Passage provided:

========

Very surprised at W&M college deadline extension - yield mongering?

I understand why they choose 1/1 or thereabouts. When they get back from break, they want to get started on RD apps. It has to end at some point and this forces kids to have their ducks in a row before leaving for break. A good lesson for life. And a good way to weed out.

I had to work all day on my vacation, sitting with my laptop at the kitchen counter. So a kid having to do it is a good lesson too. As for vacation cabins, we did not plan trips this year as I had no idea of what to expect. Nor am I planning spring break for the same reason. Family sacrifice for a good cause.

In the end, he finished early. I’m glad the deadlines come. Now they can get on with their real lives!

This thread has me thinking (always a dangerous thing, ha ha)-how many kids apply to schools who actually match up with the average class makeup?

For instance, the University of Georgia has an admit rate of 56%. Around here people constantly talk about how difficult it is to get into (and I’ve heard numbers thrown out of 30% admit rate on other sites). But how many kids really match up with the average admit numbers?

So yeah, a school might have a “competitive admit rate”, but are they chasing straight numbers or are they fishing for a more accomplished student body?

========

Collected material:
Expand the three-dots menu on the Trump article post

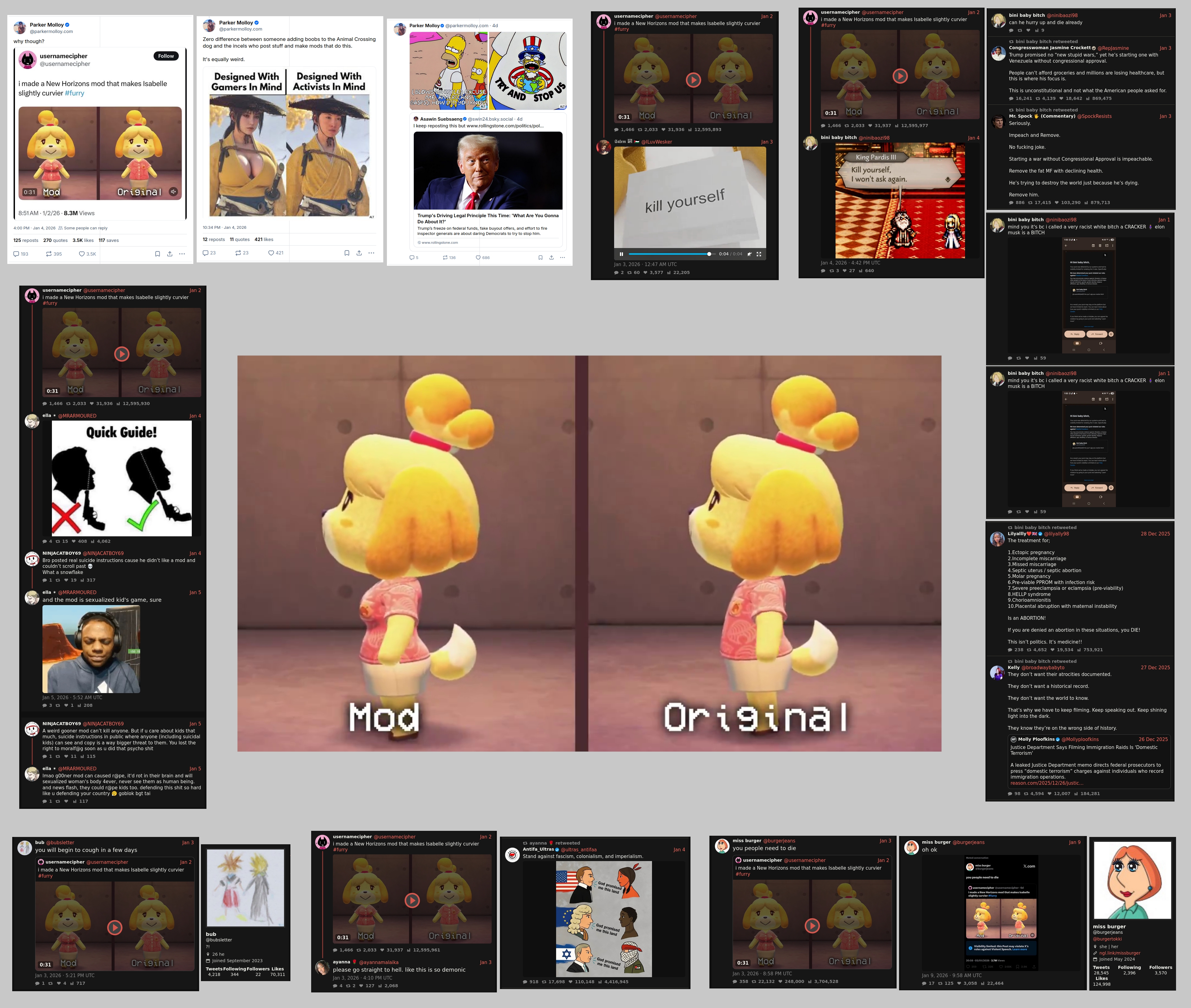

========

Things to do:
a) According to the college admissions thread, what is the University of Georgia's admit rate?
b) From the college admissions thread, return word for word the part starting at "I understand why" and ending at "their real lives!".

Answer set:
a) 56%

b)
I understand why they choose 1/1 or thereabouts. When they get back from break, they want to get started on RD apps. It has to end at some point and this forces kids to have their ducks in a row before leaving for break. A good lesson for life. And a good way to weed out.

I had to work all day on my vacation, sitting with my laptop at the kitchen counter. So a kid having to do it is a good lesson too. As for vacation cabins, we did not plan trips this year as I had no idea of what to expect. Nor am I planning spring break for the same reason. Family sacrifice for a good cause.

In the end, he finished early. I’m glad the deadlines come. Now they can get on with their real lives!